How do you write an equation in standard form for a line passing through (–2, 8) with a slope of 2?

2 Answers
May 1, 2015

Standard form for a line is #ax+by=c#

Start in point slope form: #y-y_1 = m(x-x_1)# where #(x_1, y_1)# is a point on the line and #m# is the slope.

#y-8=2(x-(-2))#

Now simplify and remove the parentheses (by distributing the #2#):

#y-8=2(x +2)#

#y-8=2x +4#

To get slope-intercept form, we would get the #y# alone by adding #8#.

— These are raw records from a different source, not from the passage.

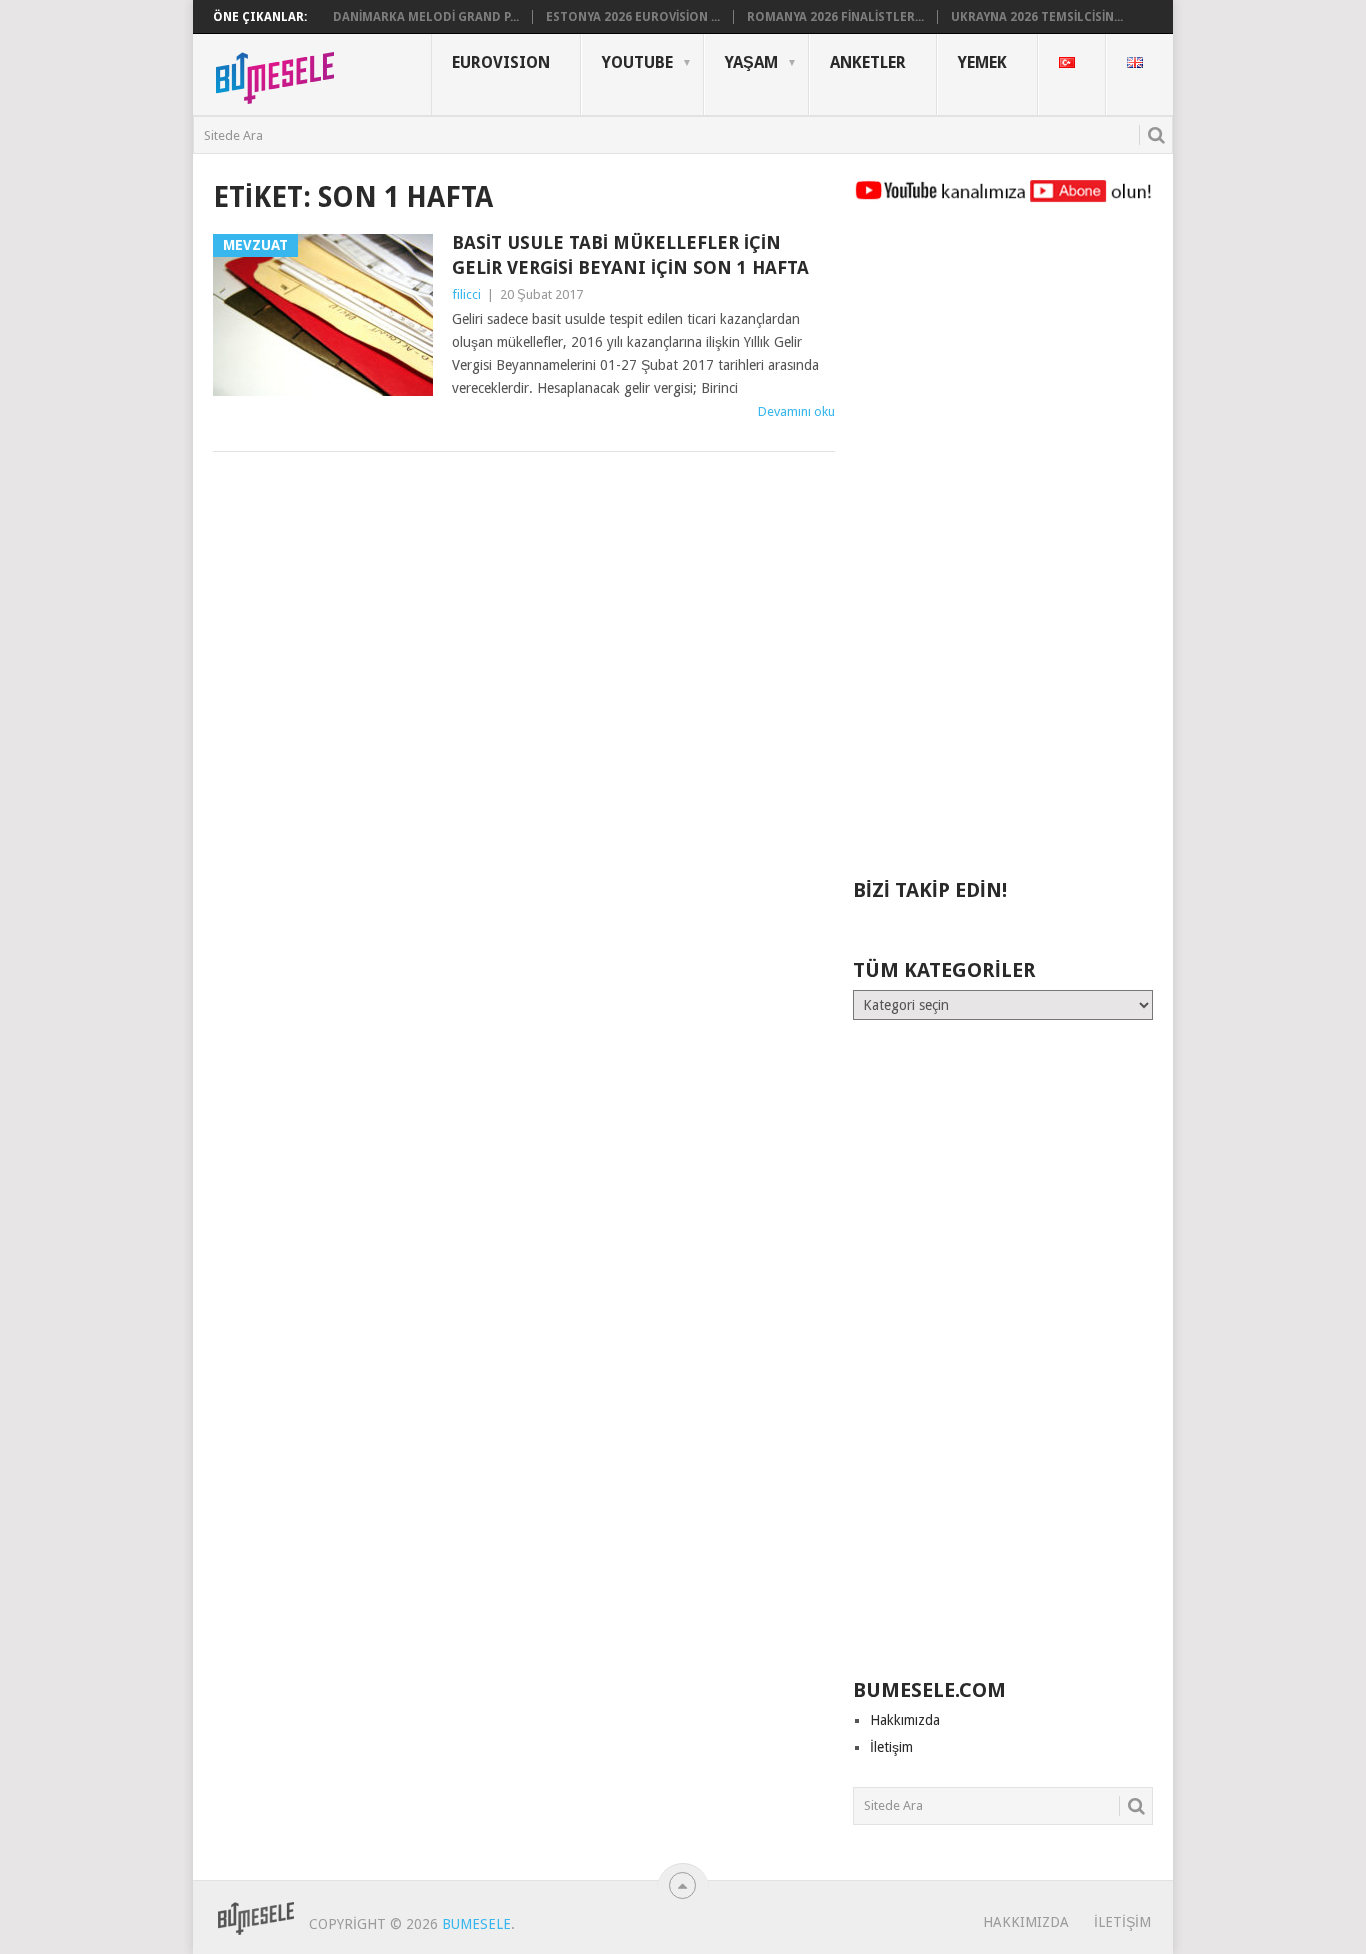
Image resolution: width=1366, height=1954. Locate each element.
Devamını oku (796, 411)
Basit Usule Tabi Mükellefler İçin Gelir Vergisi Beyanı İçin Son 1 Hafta (630, 255)
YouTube (637, 62)
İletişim (891, 1747)
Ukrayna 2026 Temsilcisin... (1037, 17)
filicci (466, 294)
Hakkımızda (905, 1720)
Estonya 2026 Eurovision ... (633, 17)
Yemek (982, 62)
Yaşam (751, 62)
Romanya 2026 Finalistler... (835, 17)
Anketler (868, 62)
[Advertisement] (1003, 550)
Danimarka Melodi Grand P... (426, 17)
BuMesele (476, 1924)
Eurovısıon (501, 62)
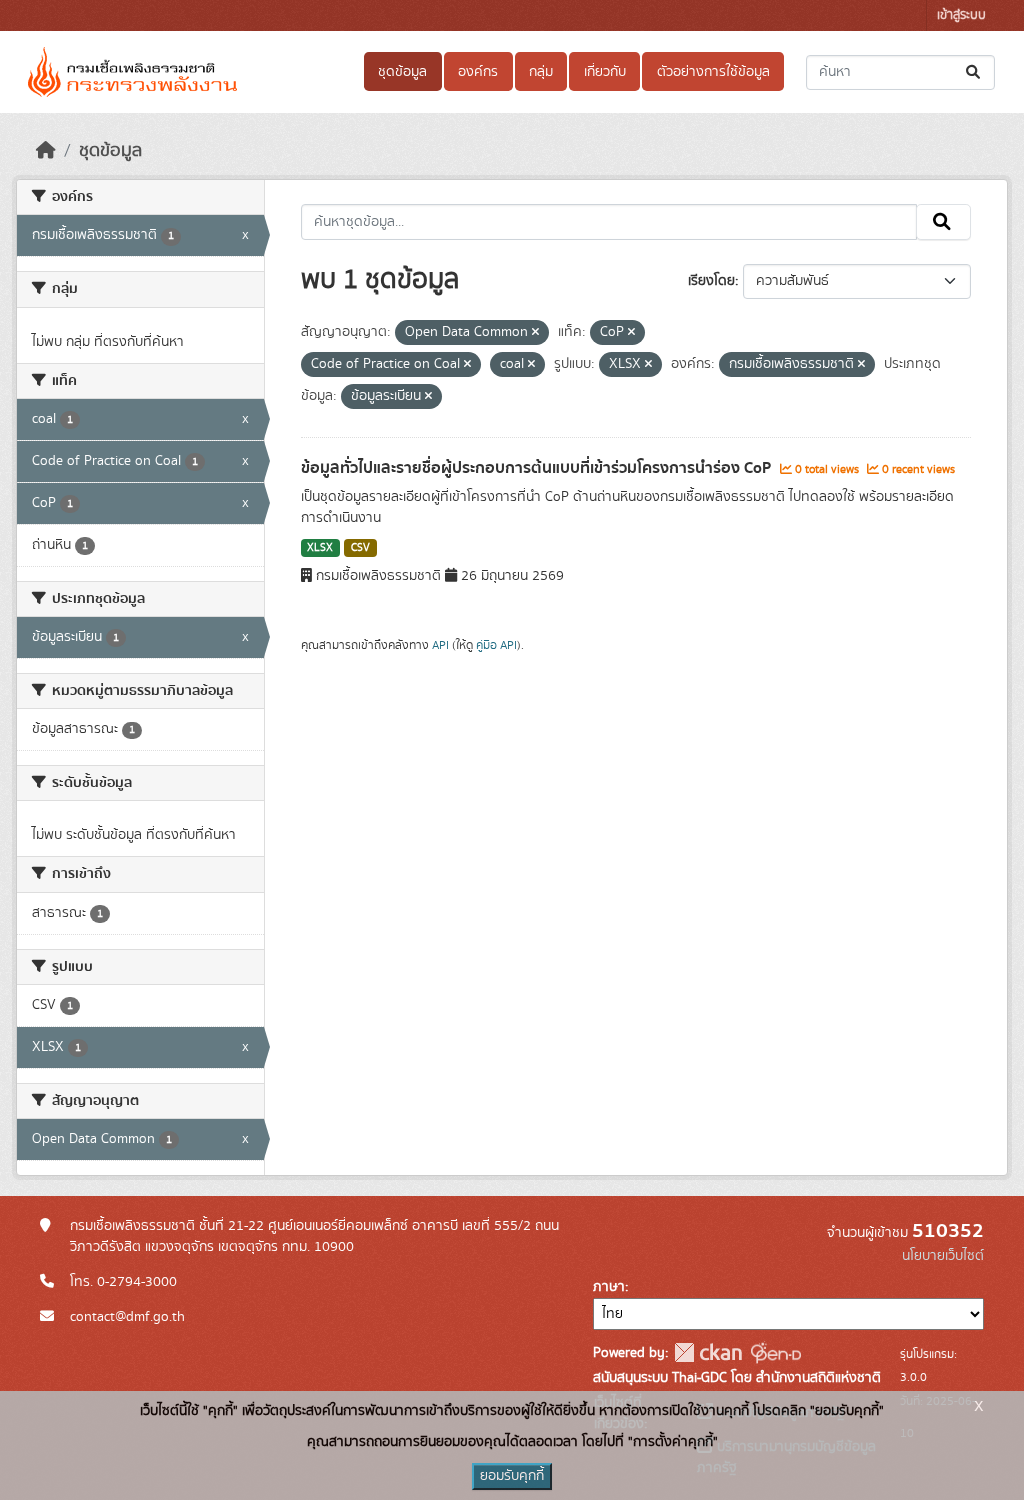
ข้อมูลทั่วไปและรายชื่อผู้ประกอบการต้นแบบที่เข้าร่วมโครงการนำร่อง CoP (538, 468)
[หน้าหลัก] (46, 151)
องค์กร (478, 72)
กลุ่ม (541, 72)
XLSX (320, 548)
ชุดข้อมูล (402, 72)
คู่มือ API (496, 645)
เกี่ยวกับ (605, 72)
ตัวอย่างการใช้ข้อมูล (713, 72)
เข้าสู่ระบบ (961, 15)
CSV (360, 548)
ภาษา (609, 1287)
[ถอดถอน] (535, 333)
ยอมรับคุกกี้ (512, 1476)
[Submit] (974, 72)
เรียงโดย (711, 281)
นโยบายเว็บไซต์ (943, 1256)
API (440, 645)
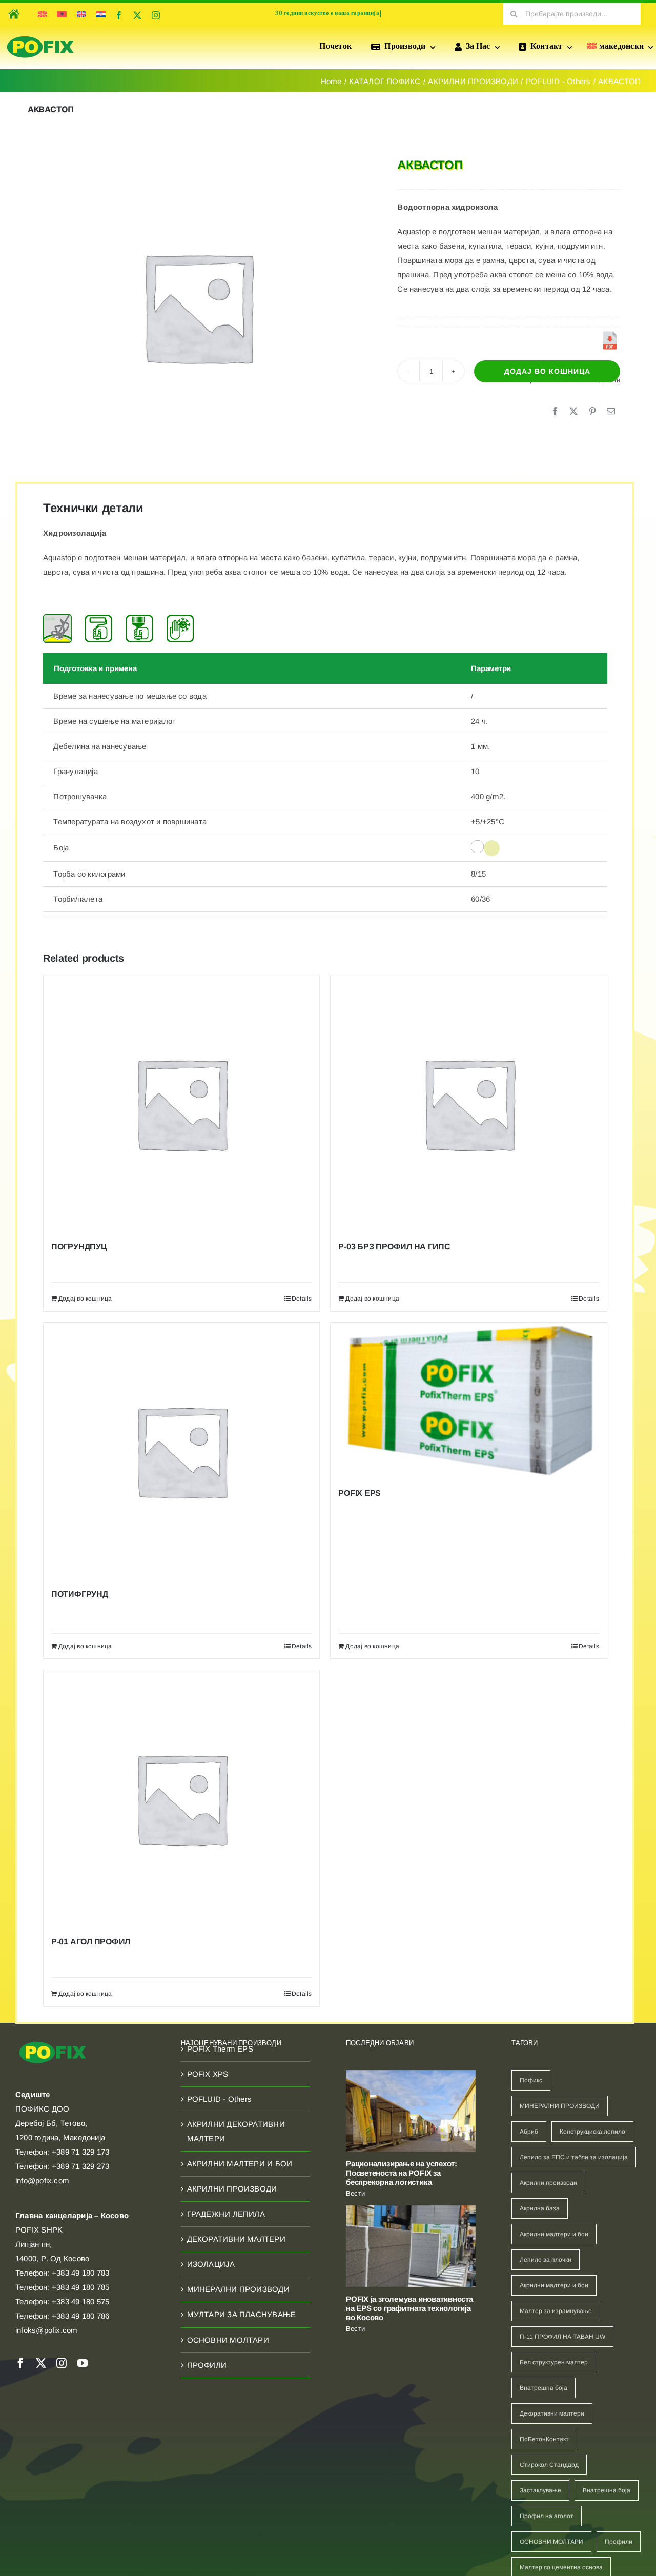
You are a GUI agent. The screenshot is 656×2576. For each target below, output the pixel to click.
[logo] (40, 36)
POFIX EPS (359, 1493)
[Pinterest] (592, 411)
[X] (573, 411)
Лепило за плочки (545, 2259)
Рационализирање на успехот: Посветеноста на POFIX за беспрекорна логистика (401, 2172)
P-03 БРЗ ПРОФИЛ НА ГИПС (394, 1246)
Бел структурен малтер (554, 2362)
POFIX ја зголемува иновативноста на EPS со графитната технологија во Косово (409, 2308)
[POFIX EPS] (468, 1400)
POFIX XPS (208, 2074)
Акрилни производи (548, 2182)
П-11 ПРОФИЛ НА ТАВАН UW (562, 2336)
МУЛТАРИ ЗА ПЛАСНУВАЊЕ (241, 2314)
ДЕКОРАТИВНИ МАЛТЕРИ (236, 2239)
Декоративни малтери (552, 2413)
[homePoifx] (13, 7)
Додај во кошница (547, 371)
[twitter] (137, 15)
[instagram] (156, 15)
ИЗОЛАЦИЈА (211, 2264)
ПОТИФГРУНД (79, 1594)
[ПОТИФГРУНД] (181, 1451)
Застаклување (540, 2490)
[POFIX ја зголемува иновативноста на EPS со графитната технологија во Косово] (411, 2246)
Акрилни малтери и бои (554, 2234)
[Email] (611, 411)
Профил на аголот (546, 2516)
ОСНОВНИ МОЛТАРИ (228, 2340)
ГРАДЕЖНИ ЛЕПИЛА (226, 2213)
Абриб (529, 2131)
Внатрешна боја (543, 2387)
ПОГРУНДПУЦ (79, 1246)
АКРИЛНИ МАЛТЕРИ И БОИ (240, 2163)
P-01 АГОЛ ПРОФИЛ (90, 1941)
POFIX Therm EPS (220, 2048)
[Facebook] (555, 411)
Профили (618, 2541)
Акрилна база (540, 2208)
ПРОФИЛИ (207, 2365)
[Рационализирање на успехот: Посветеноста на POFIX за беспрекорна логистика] (411, 2111)
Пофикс (531, 2080)
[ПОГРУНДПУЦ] (181, 1103)
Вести (355, 2193)
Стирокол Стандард (549, 2464)
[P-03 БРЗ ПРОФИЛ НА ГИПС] (468, 1103)
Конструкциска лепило (592, 2131)
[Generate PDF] (610, 340)
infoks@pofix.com (46, 2330)
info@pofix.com (42, 2180)
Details (302, 1298)
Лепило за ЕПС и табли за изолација (574, 2157)
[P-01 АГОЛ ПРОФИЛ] (181, 1798)
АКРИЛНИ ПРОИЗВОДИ (232, 2188)
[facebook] (119, 15)
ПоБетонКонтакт (544, 2439)
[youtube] (82, 2363)
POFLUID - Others (219, 2099)
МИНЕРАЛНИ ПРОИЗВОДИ (238, 2289)
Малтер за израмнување (556, 2311)
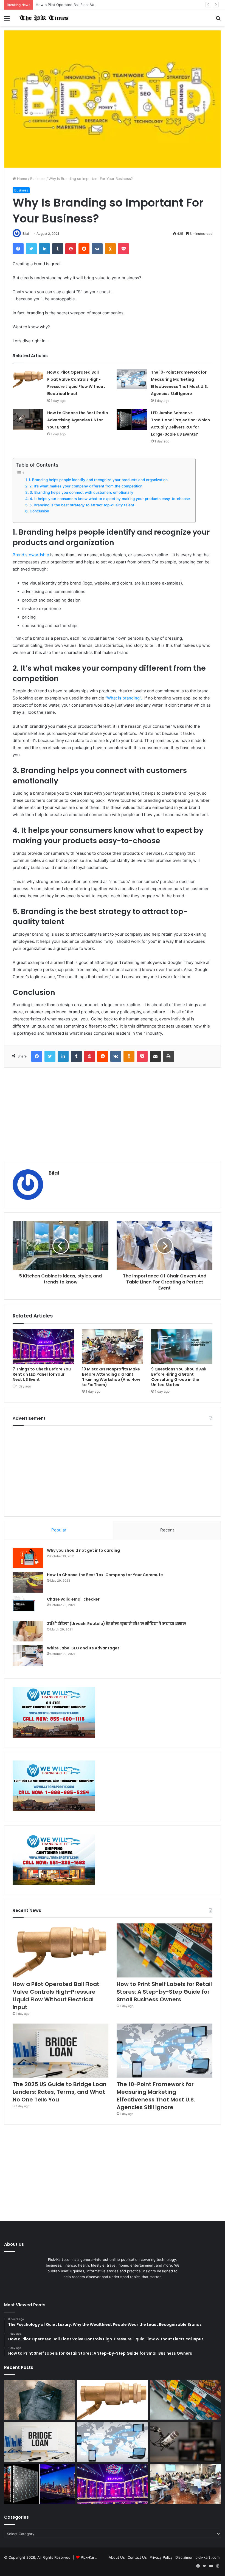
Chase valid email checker (73, 1599)
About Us (117, 2557)
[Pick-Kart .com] (44, 18)
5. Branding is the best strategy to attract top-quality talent (81, 505)
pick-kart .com (207, 2557)
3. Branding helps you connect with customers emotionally (81, 492)
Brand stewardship (31, 554)
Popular (58, 1530)
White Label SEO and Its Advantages (83, 1648)
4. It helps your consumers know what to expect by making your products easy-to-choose (110, 498)
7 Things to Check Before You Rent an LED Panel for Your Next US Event (42, 1374)
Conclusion (39, 511)
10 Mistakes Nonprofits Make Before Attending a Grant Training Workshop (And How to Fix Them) (111, 1376)
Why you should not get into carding (83, 1550)
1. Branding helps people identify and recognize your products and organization (98, 480)
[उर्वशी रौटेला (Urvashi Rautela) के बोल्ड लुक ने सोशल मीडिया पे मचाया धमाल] (28, 1631)
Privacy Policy (161, 2557)
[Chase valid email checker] (28, 1606)
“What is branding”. (123, 698)
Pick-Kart (88, 2557)
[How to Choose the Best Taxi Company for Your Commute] (28, 1582)
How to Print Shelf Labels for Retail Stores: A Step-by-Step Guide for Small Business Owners (164, 1991)
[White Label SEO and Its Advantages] (28, 1655)
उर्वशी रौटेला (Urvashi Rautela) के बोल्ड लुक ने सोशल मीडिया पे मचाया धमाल (116, 1623)
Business (38, 178)
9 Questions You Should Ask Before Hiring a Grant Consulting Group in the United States (178, 1376)
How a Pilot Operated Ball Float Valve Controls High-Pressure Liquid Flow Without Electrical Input (119, 4)
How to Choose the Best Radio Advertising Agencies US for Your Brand (77, 420)
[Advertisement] (112, 1114)
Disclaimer (184, 2557)
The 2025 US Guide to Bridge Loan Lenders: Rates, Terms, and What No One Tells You (59, 2091)
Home (21, 178)
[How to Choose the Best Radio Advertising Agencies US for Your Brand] (28, 419)
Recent (167, 1530)
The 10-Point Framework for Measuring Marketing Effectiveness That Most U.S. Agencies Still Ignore (156, 2095)
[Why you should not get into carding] (28, 1558)
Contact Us (137, 2557)
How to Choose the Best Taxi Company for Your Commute (105, 1575)
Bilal (25, 234)
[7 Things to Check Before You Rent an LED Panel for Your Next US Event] (43, 1346)
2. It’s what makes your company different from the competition (85, 486)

But we've been asked for standard from, so we need to get the #x# and #y# together and everything else on the other side:

Subtract #2x# (or add #-2x# -- it's the same) and add #8# to get:

#y-2x=4+8=10#

We need the #x# term first, (remember the #-2# is stuck to the #x#) so:

#-2x+y=12#

If you don't like the #-# sign in front of the #x#, you can multiply both sides by #-1# (although this will put a #-# sign in front of the #12#)

#-1(-2x+y) = (-1)(12)#

#2x-y=-12#

May 1, 2015

The most commonly accepted version of "standard form" for a linear equation in two unknowns is:
#Ax+By=C# for some constants #A, B, C#

The equation of a line through #(-2,8)# with a slope of #2# is
#(y-8)/(x-(-2)) = 2#

#y-8 = 2x+4#

#-2x+y = 12#